Simulation of diatomic gas-wall interaction and accommodation coefficients for Negative Ion Sources and accelerators

Particle-wall interactions determine in different ways the operating conditions of plasma sources, ion accelerators and beams operating in vacuum. A strong contribution to gas heating in plasma source is given by ion neutralization at walls; beam losses and stray particle production - particularly detrimental for high current negative ion systems such as beam sources for fusion - are caused by collisional processes with residual gas. The gas density profile is determined by the scattering of neutral particles at the walls. The modeling of realistic gas flows in vacuum involves some assumption on the gas-surface interaction, concerning the features of inelastic scattering, momentum and energy exchange, and the angular distribution of scattered particles.
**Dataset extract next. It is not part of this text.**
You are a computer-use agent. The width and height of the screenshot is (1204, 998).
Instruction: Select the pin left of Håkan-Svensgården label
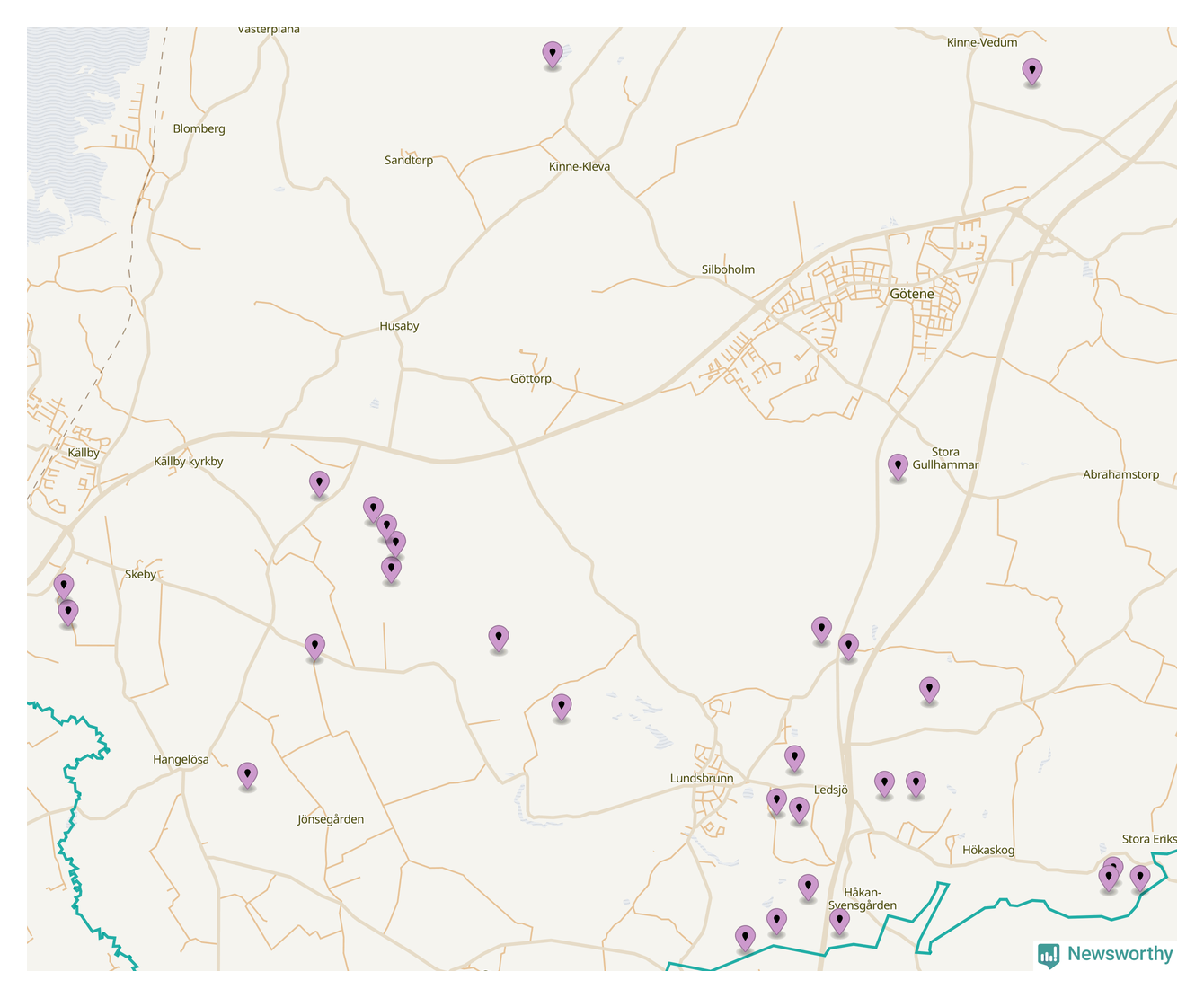pyautogui.click(x=808, y=887)
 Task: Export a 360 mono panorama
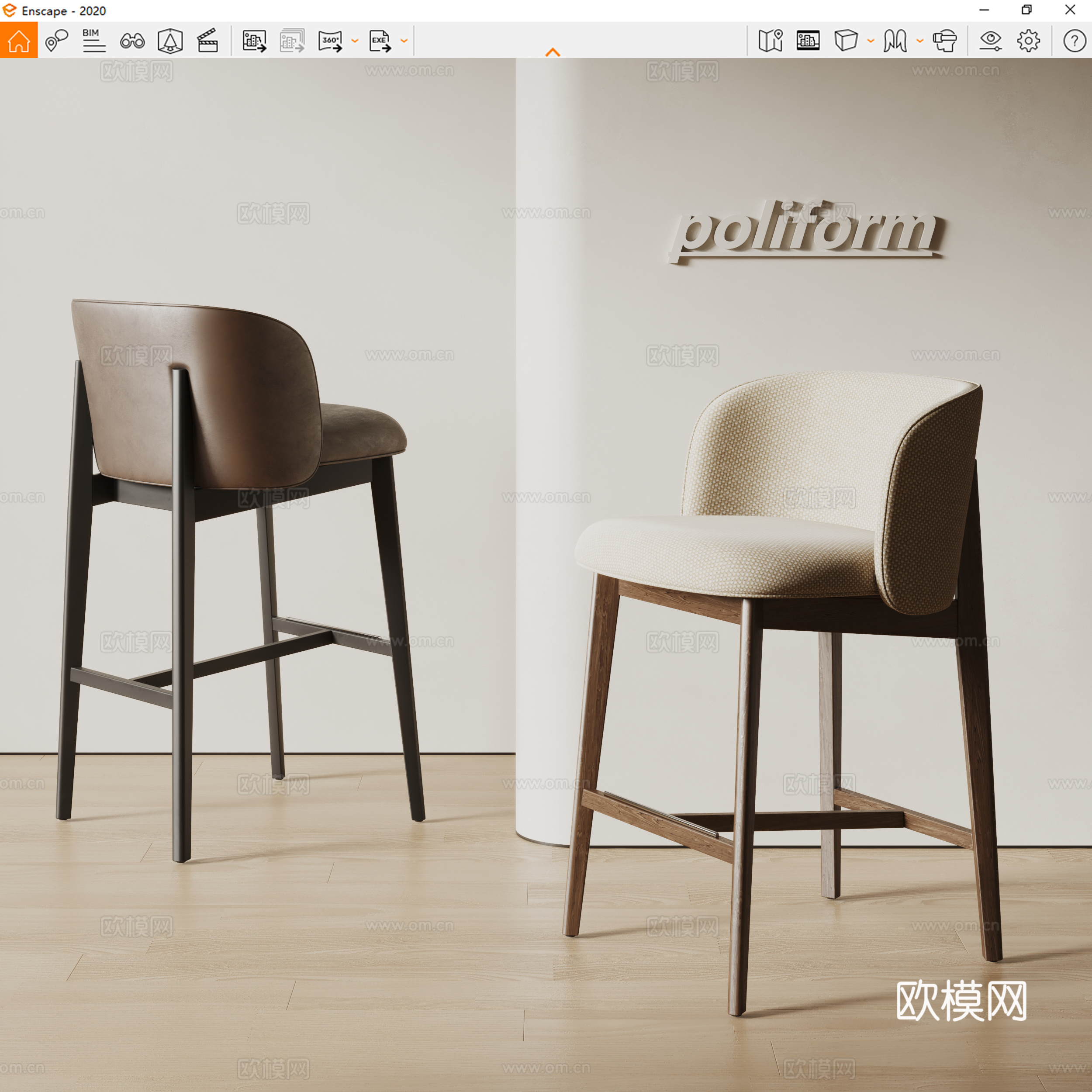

The influence of the accommodation coefficient on efficiency losses in the case of accelerators for fusion was shown in the past [1]. The study of such gas-wall interactions, scattering and accommodation parameters, can be performed by use of Molecular Dynamics (MD) techniques. This paper shows that MD studies at the nano-scale can provide Momentum Accommodation Coefficient (MAC) and Energy Accommodation Coefficient (EAC), which in non-isothermal flows (such as the neutral gas in the accelerator, coming from the plasma source) affect the gas density gradients. For ideal surfaces the computation also provides the angular distribution of scattered particles. Classical MD method has been applied to the case of diatomic molecules. Single collision events, against a frozen wall or a fully thermal lattice, have been simulated using probe molecules. The two wall modeling approximations and data from literature are compared to verify the numerical results.